QUANTRIUM GUIDES

Integrating multiple OCR models to perform detection and recognition separately using Python

Image data extraction using Python

Introduction

Optical Character Recognition (OCR) is one of the most challenging problems in Computer Vision today. With reduced hardware cost of handheld devices like mobile phones and having very high quality of cameras, it has largely replaced the scanners for normal use. Even, mobile applications provide options to click image of the documents and upload, for example, loan application, bank account opening, scanning of old manuscripts and books, etc.

Hence, images of documents have become one of the most widely used source of data. The text extraction from these images is largely dependent on the OCR.
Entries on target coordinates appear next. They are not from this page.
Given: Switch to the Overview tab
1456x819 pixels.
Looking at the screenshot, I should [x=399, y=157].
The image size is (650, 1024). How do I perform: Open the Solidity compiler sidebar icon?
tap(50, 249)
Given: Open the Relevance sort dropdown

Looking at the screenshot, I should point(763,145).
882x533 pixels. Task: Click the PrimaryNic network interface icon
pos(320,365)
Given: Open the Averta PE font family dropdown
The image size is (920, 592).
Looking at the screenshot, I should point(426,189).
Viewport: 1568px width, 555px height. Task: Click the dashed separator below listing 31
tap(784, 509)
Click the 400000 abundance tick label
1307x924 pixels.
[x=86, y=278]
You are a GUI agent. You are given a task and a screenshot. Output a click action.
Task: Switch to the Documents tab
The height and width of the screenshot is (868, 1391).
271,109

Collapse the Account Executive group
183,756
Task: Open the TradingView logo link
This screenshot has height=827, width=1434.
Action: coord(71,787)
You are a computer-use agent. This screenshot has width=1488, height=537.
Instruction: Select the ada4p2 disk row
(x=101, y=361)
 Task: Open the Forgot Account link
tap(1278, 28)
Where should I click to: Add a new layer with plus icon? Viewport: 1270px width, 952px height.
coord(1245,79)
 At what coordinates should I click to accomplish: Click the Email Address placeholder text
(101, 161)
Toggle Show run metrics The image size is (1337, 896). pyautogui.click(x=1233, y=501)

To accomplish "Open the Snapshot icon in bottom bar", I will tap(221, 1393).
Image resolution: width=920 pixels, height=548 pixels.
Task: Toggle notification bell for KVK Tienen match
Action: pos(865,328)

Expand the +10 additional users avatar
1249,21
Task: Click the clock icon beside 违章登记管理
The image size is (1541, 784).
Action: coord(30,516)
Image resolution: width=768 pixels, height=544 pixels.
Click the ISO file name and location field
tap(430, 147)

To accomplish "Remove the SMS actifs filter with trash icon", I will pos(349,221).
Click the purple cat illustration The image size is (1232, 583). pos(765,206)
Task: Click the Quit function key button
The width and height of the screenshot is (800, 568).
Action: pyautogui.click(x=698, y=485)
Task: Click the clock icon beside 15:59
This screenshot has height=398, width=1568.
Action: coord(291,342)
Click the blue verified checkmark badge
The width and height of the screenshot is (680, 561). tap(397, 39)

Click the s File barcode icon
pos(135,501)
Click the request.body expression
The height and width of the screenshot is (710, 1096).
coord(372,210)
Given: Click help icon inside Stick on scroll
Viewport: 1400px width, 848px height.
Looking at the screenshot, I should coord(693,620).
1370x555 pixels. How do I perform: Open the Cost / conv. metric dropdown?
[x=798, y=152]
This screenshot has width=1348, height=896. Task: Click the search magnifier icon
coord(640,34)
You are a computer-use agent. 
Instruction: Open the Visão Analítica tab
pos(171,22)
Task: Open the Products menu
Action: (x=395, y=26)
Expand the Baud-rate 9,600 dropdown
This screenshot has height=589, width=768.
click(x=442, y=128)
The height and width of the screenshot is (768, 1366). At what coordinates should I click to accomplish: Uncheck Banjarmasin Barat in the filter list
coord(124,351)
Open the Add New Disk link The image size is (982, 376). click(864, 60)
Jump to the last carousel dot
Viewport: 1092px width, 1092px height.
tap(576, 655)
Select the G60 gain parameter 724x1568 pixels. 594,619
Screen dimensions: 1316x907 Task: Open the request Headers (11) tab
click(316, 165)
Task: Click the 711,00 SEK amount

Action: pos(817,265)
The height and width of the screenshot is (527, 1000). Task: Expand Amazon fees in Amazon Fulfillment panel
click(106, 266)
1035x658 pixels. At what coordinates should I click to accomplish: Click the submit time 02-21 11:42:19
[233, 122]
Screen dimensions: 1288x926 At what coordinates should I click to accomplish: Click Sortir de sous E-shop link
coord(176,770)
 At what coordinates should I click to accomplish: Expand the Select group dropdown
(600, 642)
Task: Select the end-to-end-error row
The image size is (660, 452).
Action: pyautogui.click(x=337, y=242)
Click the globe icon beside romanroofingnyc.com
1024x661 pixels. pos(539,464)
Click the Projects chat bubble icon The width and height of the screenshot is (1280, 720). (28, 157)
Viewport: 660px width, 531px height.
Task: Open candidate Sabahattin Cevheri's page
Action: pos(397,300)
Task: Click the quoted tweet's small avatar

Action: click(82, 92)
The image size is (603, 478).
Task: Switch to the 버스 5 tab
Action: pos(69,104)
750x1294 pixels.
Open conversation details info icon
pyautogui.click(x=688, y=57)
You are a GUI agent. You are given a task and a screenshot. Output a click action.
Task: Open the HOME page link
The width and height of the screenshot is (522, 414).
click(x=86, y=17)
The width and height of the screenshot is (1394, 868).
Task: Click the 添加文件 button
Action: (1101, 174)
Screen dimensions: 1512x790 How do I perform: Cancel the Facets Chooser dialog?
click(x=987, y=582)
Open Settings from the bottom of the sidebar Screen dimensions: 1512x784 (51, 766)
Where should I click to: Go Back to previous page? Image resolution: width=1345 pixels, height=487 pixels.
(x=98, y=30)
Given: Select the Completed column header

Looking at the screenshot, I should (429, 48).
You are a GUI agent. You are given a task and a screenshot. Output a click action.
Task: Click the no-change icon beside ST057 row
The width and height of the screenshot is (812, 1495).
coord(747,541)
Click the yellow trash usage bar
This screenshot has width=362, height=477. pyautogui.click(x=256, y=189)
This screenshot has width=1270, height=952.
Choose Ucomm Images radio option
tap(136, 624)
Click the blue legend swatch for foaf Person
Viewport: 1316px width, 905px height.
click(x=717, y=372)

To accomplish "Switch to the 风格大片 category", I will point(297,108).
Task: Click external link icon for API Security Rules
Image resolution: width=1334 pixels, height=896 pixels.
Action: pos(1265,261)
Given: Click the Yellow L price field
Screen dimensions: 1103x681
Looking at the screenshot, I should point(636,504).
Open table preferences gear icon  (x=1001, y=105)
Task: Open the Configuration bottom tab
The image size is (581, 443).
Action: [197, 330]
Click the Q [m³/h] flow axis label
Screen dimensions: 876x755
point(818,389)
Some of the important applications of OCR include:

Text extraction from scanned or captured documents;
License plate detection and recognition;
Handwritten text recognition;

and the list goes on. Thus, it is essential to build/design a robust OCR model that detects the text present in the images with high accuracy.

At Quantrium, I am working on projects in which I have to perform OCR on scanned documents using Python. To achieve high level of accuracy, I have used ensemble technique in which I have used different OCRs for detection and recognition separately.

In this article I will explain the purpose of splitting both the operations and the benefit of splitting detection from recognition.

Why to integrate multiple OCR models?

The OCR models works in two steps:

Detection: Identifies “where” the text is present, i.e., detects the coordinates of the text in the image.
Recognition: Recognize “what” is the text, i.e., as the name suggests, it recognizes/predicts the text present within the coordinates.

In Python, many OCR models such as PyTesseract, PPOCR, easyOCR, MMOCR, Keras-OCR etc. are available. But one of the major drawbacks of most of the OCR models is that they either have a good detection model or a good recognition model, but not both. Some models are fast in text recognition, but are slower in detection.

Hence to tackle such issues, we ensemble multiple OCR models to perform detection and recognition separately. This has improved the accuracy of OCR to a great extent.

Further, I have explained how to implement text detection on an image using easyOCR (in our research we found that it gives better detection model as compared to other OCR models). Then, I have explained how to perform text recognition using 4 different models, namely the easyOCR recognition model, PPOCR, MMOCR recognition models and PyTesseract. I have also discussed some points of differences among the 3 recognition models towards the end.

Text detection using EasyOCR

To use EasyOCR in Python, first you need to install the following packages:

$ pip install easyocr
$ pip install opencv-python-headless==4.1.2.30
$ pip install Pillow

Now import the following packages in your Python program file and create the object of the Reader class of EasyOCR.

import easyocr
import numpy as np
from PIL import Image, ImageDraw

reader = easyocr.Reader(['en'])

EasyOCR supports over 80 languages. The list of supported languages can be found here. The full easyOCR documentation can be found here.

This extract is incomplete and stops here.